A United Airlines passenger recently made headlines when she tried to bring her pet peacock on board, which she said she needed for emotional support. For a slew of health and safety reasons, United did not allow the animal on the plane.

While the airline was well within its rights to deny her request, it begs the question: Do you have to let your employees bring their emotional support [insert animal here] to work? Does it violate the ADA if you don’t?

Employment attorney Jon Hyman weighed in on this, breaking down what exactly the ADA says about support animals.

Distinction between service and support animals

Basically, the ADA says that emotional support animals are never a required accommodation. It doesn’t matter if your employee’s support animal is a dog or a peacock — you can stop your workers from bringing it in, Hyman says.

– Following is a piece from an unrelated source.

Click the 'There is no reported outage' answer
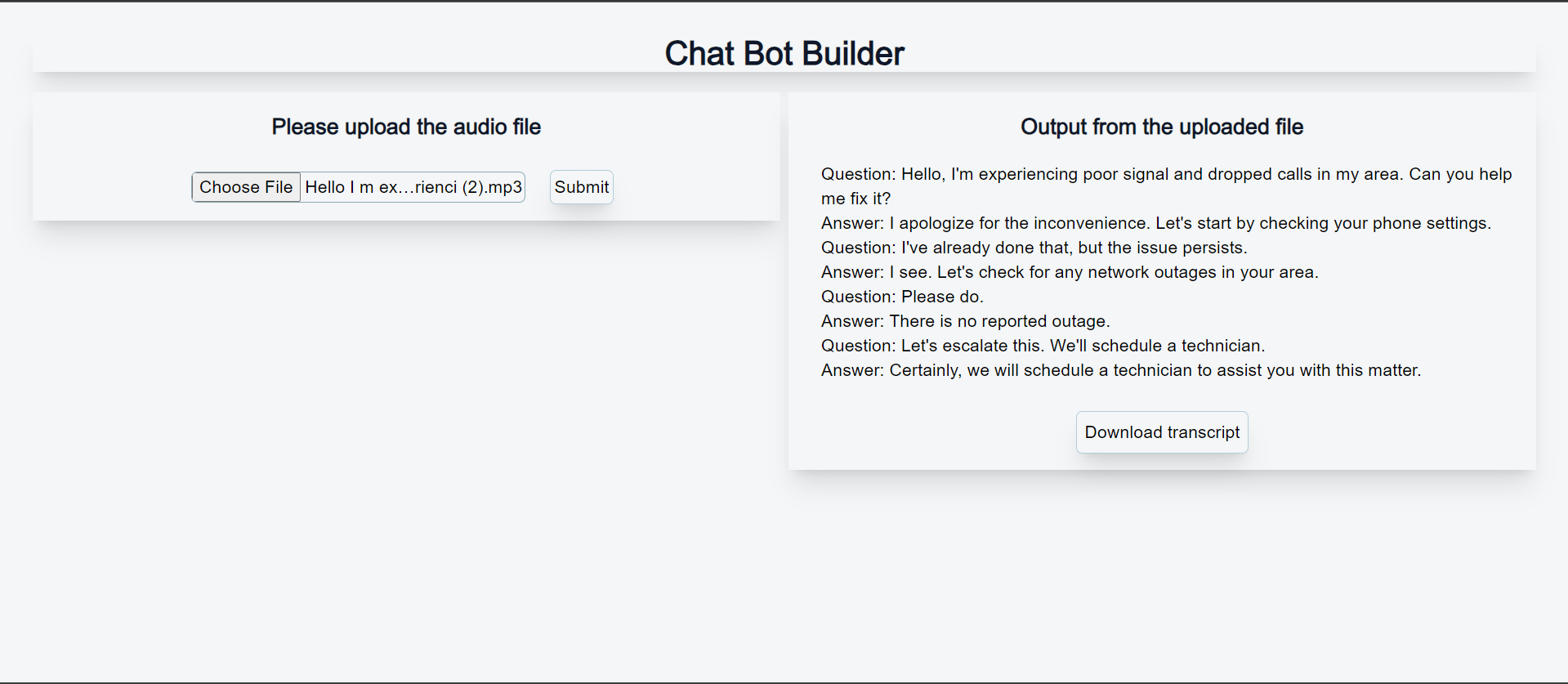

Service animals are a different story. The ADA says you must consider allowing a dog or miniature horse in the workplace if it’s “trained to do work or perform tasks for the benefit of an individual with a disability.” Some examples include animals that:

  • assist workers who are blind or have low vision with navigation
  • alert deaf individuals to sounds
  • pull an employee’s wheelchair, and
  • assist an individual who is having a seizure.

It’s also important to note that dogs and miniature horses are the only two species that qualify as service animals under the ADA. And even if you have a disabled employee requesting to bring their service dog or horse to work, the interactive process still needs to occur.

But, under the ADA, therapy or support animals of any kind can be denied from the workplace, even if the employee has a note from their doctor. So feel free to give a firm “no” to anyone asking to bring their emotional support peacock to work.